X_train, X_test, Y_train, Y_test = train_test_split(X, Y, test_size=0.2, random_state=42)

#### **Implementing Convolution model :**

**Defining model :**

In [None]:
model = Sequential()
model.add(Reshape((21,5,1), input_shape=(105,)))
model.add(Conv2D(16, (5,5), padding='same', activation='relu'))
model.add(BatchNormalization())
model.add(AveragePooling2D(pool_size=(2,2)))
model.add(Dropout(0.5))
model.add(Conv2D(4, (5,5), padding='same', activation='relu'))
model.add(BatchNormalization())
model.add(AveragePooling2D(pool_size=(2,2)))
model.add(Dropout(0.5))
model.add(Flatten())
model.add(Dense(2, activation='softmax'))

**Compiling Model :**

In [None]:
model.compile(loss='sparse_categorical_crossentropy', optimizer='adam', metrics=['accuracy'])
model.summary()

In [None]:
history = model.fit(X_train, Y_train, batch_size=32, epochs=250, validation_split=0.2, shuffle=True)
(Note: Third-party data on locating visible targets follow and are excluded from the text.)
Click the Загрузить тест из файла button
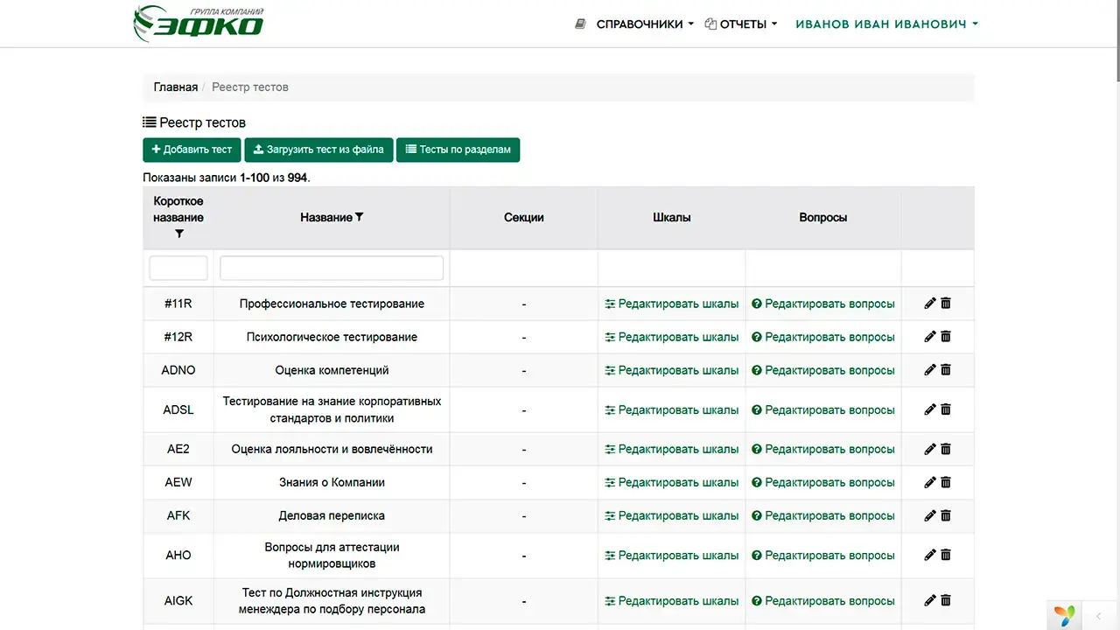 coord(319,150)
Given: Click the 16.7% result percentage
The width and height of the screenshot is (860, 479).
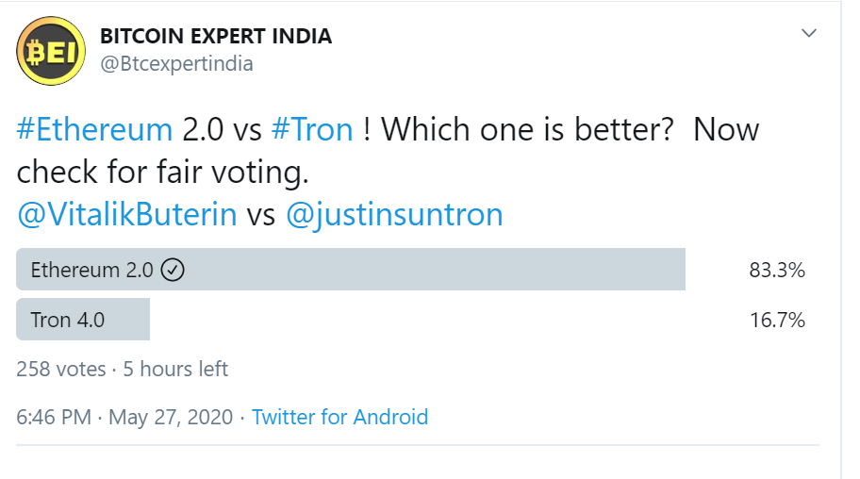Looking at the screenshot, I should (777, 320).
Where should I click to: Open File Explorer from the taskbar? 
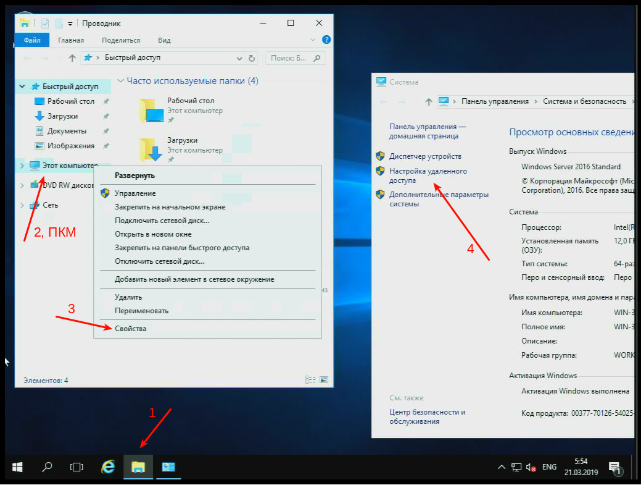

**Analysing training vs validation curves for accuacy and loss :**

In [None]:
plt.plot(history.history['accuracy'], label='accuracy')
plt.plot(history.history['val_accuracy'], label = 'val_accuracy')
plt.xlabel('Epoch')
plt.ylabel('Accuracy')
plt.legend(loc='lower right')
plt.show()

In [None]:
plt.plot(history.history['loss'], label='loss')
plt.plot(history.history['val_loss'], label = 'val_loss')
plt.xlabel('Epoch')
plt.ylabel('Loss')
plt.legend(loc='lower right')
plt.show()

**Evaluating model :**

In [None]:
model.evaluate(X_test, Y_test)

In [None]:
y_hat = model.predict(X_test)
y_hat = np.argmax(y_hat, axis=1)

print(y_hat == Y_test,'\n')

acc = accuracy_score(Y_test, y_hat)
prec = precision_score(Y_test, y_hat)
rec = recall_score(Y_test, y_hat)
f1 = f1_score(Y_test, y_hat)
con = confusion_matrix(Y_test, y_hat)

print(f'Accuracy: {acc}\nPrecision: {prec}\nRecall: {rec}\nF1: {f1}\nConfusion Matrix: \n{con}')

# RESULTS

1. With Respect to Data

    * Upon analysing the PSD trends of two classes, it is observed that the PSD curve of class 2 (task) is noisy.

    * Upon analysing the bandwise PSD and comparing bandwise PSDs of two classes, we observe that the ALPHA, THETA and DELTA bands fluctuate more than other bands.

    * The above inference brings up to conclusion that these bands are sensitive to change of state (0 -> 1).

    * Analysing the visualisations of difference between the bandwise PSDs we observe lot of fluctuations in data of 21st channel.

2. With Respect to Models Trained

    * The EEGNET model trains well in short span of time with training accuracy up to 65% and validation accuracy of about 45%.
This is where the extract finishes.